● **TEXT PROVIDED**
»»
# How do I darken a palomino's color??



## mgranch (Dec 30, 2007)

I recently bought a palomino gelding who is very light almost white in color. He has a faint yellow color with dapples when clipped. I was wondering if there were any good products to make his color more vibrant?? Also, what do you guys use for shiny healthy coats?? I have a silver dapple mare with a dull looking coat and I don't know what to give her to make it shiny and pretty. I've heard flax seed?? Vegetable oil?? What works and how much do you give A sized horses??

Thanks

Gina


----------



## Alex (Dec 30, 2007)

Ive never used it, but the ppl who make the black as knight make something called Gold as Sun. Ive heard its great!

Boss darkened the mare I leased up.

When you clip him, that takes away a lot of the rich color.


----------



## mgranch (Dec 30, 2007)

Thanks!! I'll look up the gold as sun. Also, I've been told about the Boss but thought it was just for black horses??


----------



## Alex (Dec 30, 2007)

Nope, BOSS is for all colors!


----------



## Valerie (Dec 30, 2007)
««
● **Collected data**
»»
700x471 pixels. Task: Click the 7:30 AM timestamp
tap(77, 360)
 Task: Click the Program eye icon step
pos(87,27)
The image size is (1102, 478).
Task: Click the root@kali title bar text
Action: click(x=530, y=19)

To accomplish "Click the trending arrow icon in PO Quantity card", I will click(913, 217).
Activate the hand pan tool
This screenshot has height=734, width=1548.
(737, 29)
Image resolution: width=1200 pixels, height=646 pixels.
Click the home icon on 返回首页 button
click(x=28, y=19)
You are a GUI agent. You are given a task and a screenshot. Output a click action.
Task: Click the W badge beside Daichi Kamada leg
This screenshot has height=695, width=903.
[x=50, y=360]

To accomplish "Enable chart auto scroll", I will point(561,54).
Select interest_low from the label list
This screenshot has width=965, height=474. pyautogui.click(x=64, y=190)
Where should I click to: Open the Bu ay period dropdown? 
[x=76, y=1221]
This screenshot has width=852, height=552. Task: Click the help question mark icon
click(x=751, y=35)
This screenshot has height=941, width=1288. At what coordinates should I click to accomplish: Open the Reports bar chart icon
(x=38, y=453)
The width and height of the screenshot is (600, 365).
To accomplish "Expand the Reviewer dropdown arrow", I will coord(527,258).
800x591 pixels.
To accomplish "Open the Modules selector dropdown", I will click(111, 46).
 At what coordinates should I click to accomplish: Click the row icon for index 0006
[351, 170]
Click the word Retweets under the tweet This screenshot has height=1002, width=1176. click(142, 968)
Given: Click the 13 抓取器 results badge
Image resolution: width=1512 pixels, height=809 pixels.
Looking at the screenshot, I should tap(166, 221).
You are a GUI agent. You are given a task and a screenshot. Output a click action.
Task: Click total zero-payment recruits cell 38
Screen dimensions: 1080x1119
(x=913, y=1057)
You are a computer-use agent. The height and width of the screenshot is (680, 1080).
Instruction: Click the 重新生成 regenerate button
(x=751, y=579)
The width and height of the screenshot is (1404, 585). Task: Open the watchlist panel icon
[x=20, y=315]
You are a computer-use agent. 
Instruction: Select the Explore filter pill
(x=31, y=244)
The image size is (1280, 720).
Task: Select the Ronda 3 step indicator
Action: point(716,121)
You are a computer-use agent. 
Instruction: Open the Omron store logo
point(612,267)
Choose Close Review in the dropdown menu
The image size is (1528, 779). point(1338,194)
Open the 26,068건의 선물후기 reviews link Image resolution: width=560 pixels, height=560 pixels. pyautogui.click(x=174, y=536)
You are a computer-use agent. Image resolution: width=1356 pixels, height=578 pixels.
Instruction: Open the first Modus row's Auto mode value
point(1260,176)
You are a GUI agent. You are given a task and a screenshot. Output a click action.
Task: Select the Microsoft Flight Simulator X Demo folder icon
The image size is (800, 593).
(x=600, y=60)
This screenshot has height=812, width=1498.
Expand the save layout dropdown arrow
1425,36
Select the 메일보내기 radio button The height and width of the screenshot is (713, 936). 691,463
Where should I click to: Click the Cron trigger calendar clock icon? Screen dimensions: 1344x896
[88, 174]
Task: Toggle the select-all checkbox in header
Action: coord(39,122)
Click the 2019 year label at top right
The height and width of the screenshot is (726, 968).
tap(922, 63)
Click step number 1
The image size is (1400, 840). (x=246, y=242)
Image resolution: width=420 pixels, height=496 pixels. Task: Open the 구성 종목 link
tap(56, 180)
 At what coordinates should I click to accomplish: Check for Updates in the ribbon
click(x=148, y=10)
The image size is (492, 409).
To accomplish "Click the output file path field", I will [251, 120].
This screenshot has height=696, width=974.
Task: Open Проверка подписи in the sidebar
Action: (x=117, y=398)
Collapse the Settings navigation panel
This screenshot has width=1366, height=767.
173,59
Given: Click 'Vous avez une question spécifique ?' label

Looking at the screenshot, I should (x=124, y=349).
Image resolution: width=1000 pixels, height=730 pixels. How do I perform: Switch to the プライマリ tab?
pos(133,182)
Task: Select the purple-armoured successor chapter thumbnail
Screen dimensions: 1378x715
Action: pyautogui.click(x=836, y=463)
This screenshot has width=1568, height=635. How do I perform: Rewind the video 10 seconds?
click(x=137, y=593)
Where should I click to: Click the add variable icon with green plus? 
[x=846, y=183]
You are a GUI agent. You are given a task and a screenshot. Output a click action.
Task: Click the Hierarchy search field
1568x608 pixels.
««
● **TASKS TO CARRY OUT**
a - Answer these questions about the palomino forum thread:
(i) What does the first post say the gelding looks like when clipped?
(ii) Which product does Alex mention, made by the makers of Black as Knight?
(iii) Which colors does Alex say Boss is for?
b - Rewrite as a bulleted list the paragraph of the palomino forum thread that begins "I recently bought a palomino gelding", keeping its main facts.
c - List every product or feed item mentioned by name in the palomino forum thread.
Answer using only the palomino forum thread, not the records.

● **RESULTS IN ORDER**
a -
(i) He has a faint yellow color with dapples.
(ii) Gold as Sun.
(iii) All colors.

b -
- The poster recently bought a palomino gelding who is very light, almost white.
- When clipped, he has a faint yellow color with dapples.
- The poster asks about good products to make his color more vibrant.
- The poster asks what others use for shiny, healthy coats.
- The poster has a silver dapple mare with a dull coat and does not know what to give her.
- The poster has heard of flax seed and vegetable oil and asks what works and how much to give A-sized horses.

c -
- Gold as Sun
- Black as Knight
- Boss
- Flax seed
- Vegetable oil